(What you need to do)
Turn the material below into a Markdown table with the columns "Row" and "Line", starting at the first line of the material and stopping after the line that contains "Action: pyautogui.click(x=84, y=124)". Leave out blank lines, and give each remaining line its own row number.

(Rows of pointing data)
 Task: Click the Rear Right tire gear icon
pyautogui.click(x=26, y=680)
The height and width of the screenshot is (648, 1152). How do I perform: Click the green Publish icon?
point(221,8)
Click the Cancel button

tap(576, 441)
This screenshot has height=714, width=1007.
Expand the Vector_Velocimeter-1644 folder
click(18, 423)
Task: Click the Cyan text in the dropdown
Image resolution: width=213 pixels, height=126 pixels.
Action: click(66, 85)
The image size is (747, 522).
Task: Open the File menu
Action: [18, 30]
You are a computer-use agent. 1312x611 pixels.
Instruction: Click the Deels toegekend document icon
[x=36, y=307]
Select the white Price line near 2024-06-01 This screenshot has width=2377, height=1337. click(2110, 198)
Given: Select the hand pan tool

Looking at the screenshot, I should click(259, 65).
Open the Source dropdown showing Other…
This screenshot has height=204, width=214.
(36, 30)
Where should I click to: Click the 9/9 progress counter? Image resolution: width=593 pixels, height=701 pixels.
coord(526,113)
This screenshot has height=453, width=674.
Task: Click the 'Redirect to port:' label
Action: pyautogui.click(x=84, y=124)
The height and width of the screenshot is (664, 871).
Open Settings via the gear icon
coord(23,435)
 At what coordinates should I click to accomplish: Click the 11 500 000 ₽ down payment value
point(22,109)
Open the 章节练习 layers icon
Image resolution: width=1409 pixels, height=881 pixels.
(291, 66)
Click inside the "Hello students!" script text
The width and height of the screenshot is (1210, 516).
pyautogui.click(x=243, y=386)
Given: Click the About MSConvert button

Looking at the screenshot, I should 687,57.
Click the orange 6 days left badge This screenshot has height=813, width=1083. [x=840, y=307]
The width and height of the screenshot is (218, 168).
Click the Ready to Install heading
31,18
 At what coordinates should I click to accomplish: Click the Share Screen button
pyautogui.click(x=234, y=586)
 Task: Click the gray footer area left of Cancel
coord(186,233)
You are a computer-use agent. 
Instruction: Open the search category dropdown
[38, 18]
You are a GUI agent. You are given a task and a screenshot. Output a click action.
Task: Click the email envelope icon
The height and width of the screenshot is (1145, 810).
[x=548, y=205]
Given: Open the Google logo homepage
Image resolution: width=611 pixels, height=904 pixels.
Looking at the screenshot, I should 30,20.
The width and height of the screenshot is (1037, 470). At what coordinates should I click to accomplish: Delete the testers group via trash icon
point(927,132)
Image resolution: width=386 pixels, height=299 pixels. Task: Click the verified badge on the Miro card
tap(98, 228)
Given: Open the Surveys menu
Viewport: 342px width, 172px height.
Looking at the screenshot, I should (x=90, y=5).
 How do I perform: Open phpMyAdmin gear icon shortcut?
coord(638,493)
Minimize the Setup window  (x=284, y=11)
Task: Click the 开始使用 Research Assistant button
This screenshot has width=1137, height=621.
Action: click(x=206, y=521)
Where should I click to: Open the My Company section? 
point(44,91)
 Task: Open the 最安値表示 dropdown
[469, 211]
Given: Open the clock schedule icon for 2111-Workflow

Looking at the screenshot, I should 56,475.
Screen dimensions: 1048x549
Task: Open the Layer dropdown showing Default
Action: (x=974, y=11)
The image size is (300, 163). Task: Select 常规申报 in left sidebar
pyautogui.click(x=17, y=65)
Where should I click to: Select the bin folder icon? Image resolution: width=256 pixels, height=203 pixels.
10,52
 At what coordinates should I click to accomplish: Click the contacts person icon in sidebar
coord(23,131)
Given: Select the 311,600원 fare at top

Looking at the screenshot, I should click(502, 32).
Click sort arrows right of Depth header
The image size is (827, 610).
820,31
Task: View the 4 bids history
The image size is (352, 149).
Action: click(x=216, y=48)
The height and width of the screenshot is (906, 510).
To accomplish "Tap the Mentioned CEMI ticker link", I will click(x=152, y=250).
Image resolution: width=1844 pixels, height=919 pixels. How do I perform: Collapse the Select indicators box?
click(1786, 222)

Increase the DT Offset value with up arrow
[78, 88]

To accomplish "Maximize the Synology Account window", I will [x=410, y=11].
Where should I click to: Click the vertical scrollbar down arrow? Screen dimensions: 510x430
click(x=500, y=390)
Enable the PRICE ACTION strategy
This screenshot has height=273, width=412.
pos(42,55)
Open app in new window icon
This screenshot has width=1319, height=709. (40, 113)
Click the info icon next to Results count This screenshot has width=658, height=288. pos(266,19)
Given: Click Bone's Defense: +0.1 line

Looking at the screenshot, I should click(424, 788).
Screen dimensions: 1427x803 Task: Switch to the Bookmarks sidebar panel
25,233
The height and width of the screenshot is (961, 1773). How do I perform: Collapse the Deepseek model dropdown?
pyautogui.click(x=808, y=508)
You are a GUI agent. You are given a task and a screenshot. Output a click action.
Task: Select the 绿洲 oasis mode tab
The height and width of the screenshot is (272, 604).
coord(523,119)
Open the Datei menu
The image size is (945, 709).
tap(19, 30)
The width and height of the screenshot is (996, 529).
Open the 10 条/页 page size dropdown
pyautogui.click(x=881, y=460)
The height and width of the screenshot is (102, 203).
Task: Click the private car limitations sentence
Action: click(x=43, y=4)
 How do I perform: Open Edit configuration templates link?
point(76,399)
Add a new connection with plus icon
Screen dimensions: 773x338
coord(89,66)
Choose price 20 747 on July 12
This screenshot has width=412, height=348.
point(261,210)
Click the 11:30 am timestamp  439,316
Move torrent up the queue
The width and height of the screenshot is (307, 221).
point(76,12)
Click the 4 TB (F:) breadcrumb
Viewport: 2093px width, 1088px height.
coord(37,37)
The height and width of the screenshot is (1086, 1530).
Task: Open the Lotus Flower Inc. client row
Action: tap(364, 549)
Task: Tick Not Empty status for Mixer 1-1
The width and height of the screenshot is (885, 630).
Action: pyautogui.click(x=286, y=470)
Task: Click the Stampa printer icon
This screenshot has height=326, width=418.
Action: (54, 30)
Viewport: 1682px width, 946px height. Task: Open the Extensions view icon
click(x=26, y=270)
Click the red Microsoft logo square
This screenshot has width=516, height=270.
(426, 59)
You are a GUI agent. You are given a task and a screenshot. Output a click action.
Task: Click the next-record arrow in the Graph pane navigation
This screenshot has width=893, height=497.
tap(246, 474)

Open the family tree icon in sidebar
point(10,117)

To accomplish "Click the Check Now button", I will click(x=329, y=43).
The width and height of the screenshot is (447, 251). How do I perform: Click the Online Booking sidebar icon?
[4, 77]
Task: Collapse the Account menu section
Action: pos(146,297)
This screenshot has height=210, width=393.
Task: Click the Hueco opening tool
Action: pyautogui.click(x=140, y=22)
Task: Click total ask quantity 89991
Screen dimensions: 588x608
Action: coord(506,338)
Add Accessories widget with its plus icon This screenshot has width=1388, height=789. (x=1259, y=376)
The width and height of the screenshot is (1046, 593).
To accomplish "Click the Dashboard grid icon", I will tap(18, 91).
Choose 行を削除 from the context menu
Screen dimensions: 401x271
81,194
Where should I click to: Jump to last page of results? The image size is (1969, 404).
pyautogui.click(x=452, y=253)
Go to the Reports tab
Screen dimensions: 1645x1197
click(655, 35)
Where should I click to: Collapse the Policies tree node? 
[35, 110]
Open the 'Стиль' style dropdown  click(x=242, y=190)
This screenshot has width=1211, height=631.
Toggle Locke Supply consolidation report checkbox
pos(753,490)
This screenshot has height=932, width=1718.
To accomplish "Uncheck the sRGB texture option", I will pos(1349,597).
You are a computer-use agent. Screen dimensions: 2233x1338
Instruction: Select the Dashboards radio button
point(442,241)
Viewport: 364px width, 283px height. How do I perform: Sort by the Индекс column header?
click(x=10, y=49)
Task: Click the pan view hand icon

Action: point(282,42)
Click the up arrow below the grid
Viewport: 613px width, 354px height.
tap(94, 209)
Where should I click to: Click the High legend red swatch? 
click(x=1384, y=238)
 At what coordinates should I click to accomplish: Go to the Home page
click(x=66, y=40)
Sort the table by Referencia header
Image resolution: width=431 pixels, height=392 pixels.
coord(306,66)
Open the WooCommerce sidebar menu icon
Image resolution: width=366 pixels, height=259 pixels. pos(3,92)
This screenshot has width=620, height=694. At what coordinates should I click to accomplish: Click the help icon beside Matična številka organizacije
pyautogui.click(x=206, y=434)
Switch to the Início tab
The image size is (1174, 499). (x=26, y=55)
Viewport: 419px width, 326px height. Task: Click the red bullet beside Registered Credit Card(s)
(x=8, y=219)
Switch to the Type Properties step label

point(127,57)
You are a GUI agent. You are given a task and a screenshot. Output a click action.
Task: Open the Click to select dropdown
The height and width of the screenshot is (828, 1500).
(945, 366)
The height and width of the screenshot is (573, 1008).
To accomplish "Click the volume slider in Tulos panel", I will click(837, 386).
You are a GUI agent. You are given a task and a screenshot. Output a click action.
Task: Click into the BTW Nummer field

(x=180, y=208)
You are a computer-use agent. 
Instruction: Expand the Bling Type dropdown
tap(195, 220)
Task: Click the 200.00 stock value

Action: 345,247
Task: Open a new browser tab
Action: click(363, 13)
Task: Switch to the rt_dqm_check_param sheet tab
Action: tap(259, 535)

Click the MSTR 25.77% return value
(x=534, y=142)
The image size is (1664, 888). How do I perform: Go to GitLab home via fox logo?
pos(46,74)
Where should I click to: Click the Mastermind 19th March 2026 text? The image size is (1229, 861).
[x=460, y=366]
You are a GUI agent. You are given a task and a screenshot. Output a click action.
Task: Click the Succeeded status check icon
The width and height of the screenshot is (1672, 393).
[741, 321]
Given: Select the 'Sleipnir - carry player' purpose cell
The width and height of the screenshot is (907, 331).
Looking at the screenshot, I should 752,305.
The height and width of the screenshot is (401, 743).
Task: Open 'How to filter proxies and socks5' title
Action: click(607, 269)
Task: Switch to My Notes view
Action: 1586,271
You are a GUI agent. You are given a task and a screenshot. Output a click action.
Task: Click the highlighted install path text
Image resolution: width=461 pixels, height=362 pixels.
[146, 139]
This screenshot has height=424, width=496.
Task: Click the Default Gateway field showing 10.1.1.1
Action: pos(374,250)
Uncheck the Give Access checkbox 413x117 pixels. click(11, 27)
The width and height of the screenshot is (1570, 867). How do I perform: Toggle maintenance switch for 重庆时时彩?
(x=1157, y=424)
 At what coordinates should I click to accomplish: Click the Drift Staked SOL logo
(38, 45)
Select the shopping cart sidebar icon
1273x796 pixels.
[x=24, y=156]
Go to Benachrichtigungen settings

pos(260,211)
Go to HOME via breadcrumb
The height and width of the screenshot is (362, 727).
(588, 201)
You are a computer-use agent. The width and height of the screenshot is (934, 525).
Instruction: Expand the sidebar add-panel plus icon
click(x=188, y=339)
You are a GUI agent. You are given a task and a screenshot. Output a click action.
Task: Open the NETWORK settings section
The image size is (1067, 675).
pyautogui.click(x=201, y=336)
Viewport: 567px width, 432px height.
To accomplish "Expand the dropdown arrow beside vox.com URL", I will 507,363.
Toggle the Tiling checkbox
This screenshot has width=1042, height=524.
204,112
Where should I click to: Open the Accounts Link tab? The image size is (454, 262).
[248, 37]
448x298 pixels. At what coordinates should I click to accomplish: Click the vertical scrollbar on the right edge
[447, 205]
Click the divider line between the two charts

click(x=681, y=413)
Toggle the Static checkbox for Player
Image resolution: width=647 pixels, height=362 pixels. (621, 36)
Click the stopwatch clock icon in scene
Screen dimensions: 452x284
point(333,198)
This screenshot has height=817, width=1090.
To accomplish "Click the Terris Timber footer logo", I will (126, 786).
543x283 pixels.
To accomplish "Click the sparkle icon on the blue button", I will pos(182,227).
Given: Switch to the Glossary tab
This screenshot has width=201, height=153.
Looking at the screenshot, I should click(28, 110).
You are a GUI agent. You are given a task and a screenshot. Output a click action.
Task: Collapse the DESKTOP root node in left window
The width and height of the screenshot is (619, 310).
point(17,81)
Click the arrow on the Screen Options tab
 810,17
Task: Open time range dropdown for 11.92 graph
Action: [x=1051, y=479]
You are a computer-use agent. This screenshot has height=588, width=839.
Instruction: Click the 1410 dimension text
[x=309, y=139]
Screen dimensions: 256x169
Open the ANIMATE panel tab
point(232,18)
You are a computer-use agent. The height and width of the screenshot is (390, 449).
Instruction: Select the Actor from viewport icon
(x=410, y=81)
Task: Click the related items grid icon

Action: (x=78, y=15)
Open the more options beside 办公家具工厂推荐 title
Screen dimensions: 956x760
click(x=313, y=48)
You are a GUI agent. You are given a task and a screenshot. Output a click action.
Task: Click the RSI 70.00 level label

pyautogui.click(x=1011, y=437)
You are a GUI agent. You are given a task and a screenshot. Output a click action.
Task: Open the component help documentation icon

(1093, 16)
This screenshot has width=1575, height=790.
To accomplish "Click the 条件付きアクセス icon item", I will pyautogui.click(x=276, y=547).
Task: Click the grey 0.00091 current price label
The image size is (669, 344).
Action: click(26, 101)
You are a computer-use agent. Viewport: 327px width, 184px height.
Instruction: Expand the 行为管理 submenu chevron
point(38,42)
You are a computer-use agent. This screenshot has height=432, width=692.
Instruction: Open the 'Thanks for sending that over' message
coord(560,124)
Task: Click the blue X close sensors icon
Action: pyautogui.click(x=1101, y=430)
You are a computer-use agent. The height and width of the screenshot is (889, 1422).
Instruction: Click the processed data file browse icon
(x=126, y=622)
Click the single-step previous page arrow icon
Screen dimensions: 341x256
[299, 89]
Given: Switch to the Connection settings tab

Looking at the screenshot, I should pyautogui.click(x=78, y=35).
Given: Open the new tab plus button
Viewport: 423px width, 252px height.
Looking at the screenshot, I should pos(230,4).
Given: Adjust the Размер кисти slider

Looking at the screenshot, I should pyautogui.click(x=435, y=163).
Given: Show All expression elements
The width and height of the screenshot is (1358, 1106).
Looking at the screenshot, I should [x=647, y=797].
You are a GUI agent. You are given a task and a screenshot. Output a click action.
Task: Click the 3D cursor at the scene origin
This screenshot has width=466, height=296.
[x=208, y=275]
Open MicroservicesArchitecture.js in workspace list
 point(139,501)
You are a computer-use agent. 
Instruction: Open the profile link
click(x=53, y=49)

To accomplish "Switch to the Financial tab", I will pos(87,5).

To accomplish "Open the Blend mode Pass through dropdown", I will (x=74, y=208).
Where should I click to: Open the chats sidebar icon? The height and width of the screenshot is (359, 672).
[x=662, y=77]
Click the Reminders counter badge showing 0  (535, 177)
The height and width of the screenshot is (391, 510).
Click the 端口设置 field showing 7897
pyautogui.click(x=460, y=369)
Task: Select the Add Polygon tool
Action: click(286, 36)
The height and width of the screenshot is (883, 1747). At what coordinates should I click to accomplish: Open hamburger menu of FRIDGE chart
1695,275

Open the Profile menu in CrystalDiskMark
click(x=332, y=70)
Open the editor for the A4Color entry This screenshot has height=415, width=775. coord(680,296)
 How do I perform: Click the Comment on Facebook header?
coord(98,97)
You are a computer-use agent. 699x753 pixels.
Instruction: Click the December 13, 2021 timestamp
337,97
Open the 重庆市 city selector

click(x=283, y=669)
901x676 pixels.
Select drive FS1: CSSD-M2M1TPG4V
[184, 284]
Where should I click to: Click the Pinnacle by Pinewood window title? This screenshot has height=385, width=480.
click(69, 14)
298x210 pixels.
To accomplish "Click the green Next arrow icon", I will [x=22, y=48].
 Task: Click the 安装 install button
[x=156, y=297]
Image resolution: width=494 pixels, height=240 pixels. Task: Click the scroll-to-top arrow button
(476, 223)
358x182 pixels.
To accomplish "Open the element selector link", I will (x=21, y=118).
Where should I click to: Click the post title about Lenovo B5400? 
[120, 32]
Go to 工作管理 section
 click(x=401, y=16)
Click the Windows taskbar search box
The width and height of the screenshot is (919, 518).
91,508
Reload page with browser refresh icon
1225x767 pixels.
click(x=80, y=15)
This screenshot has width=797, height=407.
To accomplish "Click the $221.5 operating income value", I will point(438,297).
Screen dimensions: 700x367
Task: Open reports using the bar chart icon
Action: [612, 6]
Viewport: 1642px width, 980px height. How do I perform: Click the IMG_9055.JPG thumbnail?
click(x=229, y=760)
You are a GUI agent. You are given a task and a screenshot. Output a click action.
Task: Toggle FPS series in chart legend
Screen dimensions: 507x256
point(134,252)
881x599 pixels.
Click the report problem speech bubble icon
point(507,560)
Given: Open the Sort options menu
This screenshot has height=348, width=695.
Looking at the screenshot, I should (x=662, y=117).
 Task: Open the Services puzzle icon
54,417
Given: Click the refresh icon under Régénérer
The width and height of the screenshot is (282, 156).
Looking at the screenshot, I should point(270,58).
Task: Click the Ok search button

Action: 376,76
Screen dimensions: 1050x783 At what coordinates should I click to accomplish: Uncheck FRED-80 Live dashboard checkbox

(Solution below)
| Row | Line |
|---|---|
| 1 |  Task: Click the Rear Right tire gear icon |
| 2 | pyautogui.click(x=26, y=680) |
| 3 | The height and width of the screenshot is (648, 1152). How do I perform: Click the green Publish icon? |
| 4 | point(221,8) |
| 5 | Click the Cancel button |
| 6 | tap(576, 441) |
| 7 | This screenshot has height=714, width=1007. |
| 8 | Expand the Vector_Velocimeter-1644 folder |
| 9 | click(18, 423) |
| 10 | Task: Click the Cyan text in the dropdown |
| 11 | Image resolution: width=213 pixels, height=126 pixels. |
| 12 | Action: click(66, 85) |
| 13 | The image size is (747, 522). |
| 14 | Task: Open the File menu |
| 15 | Action: [18, 30] |
| 16 | You are a computer-use agent. 1312x611 pixels. |
| 17 | Instruction: Click the Deels toegekend document icon |
| 18 | [x=36, y=307] |
| 19 | Select the white Price line near 2024-06-01 This screenshot has width=2377, height=1337. click(2110, 198) |
| 20 | Given: Select the hand pan tool |
| 21 | Looking at the screenshot, I should click(259, 65). |
| 22 | Open the Source dropdown showing Other… |
| 23 | This screenshot has height=204, width=214. |
| 24 | (36, 30) |
| 25 | Where should I click to: Click the 9/9 progress counter? Image resolution: width=593 pixels, height=701 pixels. |
| 26 | coord(526,113) |
| 27 | This screenshot has height=453, width=674. |
| 28 | Task: Click the 'Redirect to port:' label |
| 29 | Action: pyautogui.click(x=84, y=124) |